Seorang manusia, bisa membedakan mana yang benar mana yang salah, mana yang baik dan mana yang buruk, karena ia diberi hidâyah al-’aqli. Jadi fungsi hidayatul-Aqli adalah untuk meluruskan pandangan hidâyah al-ilham dan hidâyah al-hawas yang kadang-kadang salah tanggapannya.
4. هِدَايَة الدِّين Hidâyah al-Din atau hidâyah diniyah atau hidâyah syar’iyah. Ialah petunjuk Allâh SWT berupa ajaran dan hukum-hukum yang meluruskan kekeliruan yang muncul akibat aqal yang dipengaruhi nafsu. Untuk meluruskan pendapat akal itu, maka Allâh SWT memberi manusia Hidâyah al-Din pedoman hidup yang berfungsi membimbing manusia ke jalan yang benar. Allâh SWT berfirman:وَهَــدَيْنَــاهُ النَّجْــدَيْنِ Dan telah Kami beri petunjuk dua jalan hidup (Qs. 90:10)
Ibnu Mas’ud mengatakan bahwa menurut ayat ini, Allâh SWT memberikan jalan hidup itu terdiri atas baik dan yang buruk.[5] Manusia dengan aqalnya dipersilakan memilih mana yang baik dan mana yang buruk. Hidâyah al-din membimbing manusia untuk mengambil jalan yang lurus. Namun hidayah ini tidak bisa diperoleh manusia tanpa melalui peroses pembelajaran. Hanya orang yang mempelajari syari’ah, yang meraih hidâyah al-Din.
إِنَّ هَذَا الْقُرْءَانَ يَهْدِي لِلَّتِي هِيَ أَقْوَمُ وَيُبَشِّرُ الْمُؤْمِنِينَ الَّذِينَ يَعْمَلُونَ الصَّالِحَاتِ أَنَّ لَهُمْ أَجْرًا كَبِيرًا
Sesungguhnya Al-Qur`ân ini memberikan petunjuk kepada jalan yang lurus dan memberi khabar gembira kepada orang-orang yang beriman yang beramal shalih, sesungguhnya bagi mereka itu pahala yang maha besar. Qs.17: 9
Sesungguhnya Allâh telah memberikan penjelasan sejelas-jelasnya, bahwa Al-Qur`ân itu memberi petujuk ke jalan yang lurus, baik dan mencapai bahagia paripurna.
5. هِدَايَة التَّوفِيْق والمَعُونَة Hidayat al- Taufiq.

----------

Menurut bacaan di atas, siapa yang meraih hidâyah al-Din?

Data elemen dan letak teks
----------

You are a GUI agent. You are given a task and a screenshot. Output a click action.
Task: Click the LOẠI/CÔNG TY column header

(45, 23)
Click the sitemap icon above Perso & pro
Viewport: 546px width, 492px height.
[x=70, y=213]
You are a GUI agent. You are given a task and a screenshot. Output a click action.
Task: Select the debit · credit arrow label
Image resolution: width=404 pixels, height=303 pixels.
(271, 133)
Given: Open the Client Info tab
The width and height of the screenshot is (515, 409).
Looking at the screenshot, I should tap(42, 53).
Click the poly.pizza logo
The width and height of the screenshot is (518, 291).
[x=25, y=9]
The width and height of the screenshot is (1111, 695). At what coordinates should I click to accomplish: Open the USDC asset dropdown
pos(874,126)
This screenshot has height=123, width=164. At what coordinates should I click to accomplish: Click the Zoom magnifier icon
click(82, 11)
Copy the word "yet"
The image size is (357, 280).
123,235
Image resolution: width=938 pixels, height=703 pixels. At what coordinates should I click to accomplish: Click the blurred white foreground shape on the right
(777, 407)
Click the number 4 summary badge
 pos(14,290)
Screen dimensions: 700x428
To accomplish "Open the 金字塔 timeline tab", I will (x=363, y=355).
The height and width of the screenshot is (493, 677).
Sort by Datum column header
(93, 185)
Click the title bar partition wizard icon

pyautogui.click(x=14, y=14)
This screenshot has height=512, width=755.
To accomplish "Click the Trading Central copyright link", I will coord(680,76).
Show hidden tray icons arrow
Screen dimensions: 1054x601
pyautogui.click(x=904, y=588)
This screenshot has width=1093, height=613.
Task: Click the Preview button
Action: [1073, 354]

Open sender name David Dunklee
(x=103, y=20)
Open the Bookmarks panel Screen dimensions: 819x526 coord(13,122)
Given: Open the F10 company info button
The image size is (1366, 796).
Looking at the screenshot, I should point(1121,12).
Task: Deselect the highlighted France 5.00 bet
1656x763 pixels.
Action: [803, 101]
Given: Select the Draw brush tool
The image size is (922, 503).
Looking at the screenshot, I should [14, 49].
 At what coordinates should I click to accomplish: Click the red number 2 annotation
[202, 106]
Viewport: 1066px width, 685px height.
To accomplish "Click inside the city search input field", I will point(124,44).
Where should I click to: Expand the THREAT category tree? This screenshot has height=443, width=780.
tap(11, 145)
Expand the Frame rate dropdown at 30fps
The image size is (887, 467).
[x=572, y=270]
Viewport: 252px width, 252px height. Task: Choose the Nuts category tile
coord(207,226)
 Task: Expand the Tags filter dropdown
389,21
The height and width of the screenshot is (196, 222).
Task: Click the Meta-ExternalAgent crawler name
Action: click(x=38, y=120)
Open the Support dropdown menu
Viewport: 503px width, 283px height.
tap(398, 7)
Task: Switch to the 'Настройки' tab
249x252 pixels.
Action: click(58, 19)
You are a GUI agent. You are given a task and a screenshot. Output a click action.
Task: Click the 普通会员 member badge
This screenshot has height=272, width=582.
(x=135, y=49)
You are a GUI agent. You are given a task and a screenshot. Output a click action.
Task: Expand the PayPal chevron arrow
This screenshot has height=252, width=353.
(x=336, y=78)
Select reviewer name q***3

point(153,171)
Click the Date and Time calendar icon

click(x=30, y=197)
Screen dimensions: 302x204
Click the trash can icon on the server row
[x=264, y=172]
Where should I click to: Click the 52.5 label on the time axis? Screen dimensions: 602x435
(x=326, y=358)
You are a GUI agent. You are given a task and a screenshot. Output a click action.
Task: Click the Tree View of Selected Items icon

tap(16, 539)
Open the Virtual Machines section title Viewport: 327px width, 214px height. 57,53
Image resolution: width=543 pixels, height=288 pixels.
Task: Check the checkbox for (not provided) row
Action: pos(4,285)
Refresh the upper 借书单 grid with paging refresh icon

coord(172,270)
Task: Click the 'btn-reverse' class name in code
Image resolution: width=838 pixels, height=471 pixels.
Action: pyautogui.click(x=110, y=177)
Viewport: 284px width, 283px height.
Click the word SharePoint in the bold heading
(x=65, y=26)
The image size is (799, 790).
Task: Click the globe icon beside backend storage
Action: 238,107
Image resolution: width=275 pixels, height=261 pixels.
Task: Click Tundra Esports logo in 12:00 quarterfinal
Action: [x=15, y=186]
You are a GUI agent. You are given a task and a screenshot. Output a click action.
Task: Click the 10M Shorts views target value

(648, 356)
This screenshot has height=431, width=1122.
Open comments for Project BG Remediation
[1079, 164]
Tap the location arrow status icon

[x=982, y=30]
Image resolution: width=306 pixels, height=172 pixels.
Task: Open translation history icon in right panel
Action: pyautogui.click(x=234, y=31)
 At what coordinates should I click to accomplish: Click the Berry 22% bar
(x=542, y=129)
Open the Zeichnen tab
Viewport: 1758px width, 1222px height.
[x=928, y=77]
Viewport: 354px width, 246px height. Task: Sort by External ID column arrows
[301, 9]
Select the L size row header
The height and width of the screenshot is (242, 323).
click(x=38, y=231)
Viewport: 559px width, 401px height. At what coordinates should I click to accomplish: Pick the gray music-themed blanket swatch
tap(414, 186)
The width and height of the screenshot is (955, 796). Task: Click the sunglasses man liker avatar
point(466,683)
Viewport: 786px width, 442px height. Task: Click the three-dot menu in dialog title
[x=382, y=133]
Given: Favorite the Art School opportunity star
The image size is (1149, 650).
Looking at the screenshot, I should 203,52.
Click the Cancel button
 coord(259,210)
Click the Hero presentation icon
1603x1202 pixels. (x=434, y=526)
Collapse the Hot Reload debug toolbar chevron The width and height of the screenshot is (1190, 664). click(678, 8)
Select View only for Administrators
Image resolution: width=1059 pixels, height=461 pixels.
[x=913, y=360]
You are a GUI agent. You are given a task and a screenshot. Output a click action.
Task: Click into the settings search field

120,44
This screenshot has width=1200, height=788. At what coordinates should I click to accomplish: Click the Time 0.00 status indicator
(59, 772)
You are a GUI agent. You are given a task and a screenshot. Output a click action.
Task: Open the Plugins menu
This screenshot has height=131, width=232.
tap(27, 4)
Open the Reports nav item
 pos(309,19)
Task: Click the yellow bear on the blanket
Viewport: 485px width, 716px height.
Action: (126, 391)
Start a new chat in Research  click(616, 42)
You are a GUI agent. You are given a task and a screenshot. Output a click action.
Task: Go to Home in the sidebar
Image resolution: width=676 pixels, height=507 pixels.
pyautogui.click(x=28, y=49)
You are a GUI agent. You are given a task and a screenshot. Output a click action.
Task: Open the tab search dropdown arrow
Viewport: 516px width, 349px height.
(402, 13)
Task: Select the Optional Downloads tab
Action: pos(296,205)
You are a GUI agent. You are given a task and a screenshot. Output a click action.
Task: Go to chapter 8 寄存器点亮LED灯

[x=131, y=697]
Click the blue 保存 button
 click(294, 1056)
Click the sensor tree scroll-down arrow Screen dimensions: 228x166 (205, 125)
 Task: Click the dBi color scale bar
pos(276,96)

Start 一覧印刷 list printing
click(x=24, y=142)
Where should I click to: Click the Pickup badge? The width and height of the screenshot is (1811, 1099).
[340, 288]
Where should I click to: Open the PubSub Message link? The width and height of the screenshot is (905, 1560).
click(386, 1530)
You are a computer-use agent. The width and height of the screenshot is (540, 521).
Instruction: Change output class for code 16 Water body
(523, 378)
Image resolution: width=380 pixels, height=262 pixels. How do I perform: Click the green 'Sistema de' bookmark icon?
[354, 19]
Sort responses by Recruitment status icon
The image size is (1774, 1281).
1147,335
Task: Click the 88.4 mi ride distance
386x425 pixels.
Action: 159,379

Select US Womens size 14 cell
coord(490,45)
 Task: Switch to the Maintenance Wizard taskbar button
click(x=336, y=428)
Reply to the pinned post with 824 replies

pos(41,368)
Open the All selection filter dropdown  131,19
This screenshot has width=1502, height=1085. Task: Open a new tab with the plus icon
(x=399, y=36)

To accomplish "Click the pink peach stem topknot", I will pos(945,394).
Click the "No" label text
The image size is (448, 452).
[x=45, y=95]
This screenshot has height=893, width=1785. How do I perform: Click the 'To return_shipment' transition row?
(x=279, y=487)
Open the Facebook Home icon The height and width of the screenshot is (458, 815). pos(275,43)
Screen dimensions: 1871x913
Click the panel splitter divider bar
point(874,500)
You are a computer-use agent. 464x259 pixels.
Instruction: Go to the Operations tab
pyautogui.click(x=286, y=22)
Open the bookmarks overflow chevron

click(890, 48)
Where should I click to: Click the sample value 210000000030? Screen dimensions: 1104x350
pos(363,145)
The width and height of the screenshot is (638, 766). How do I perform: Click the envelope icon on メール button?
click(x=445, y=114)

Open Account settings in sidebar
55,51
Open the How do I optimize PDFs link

----------

[Jawaban]
Hanya orang yang mempelajari syari’ah.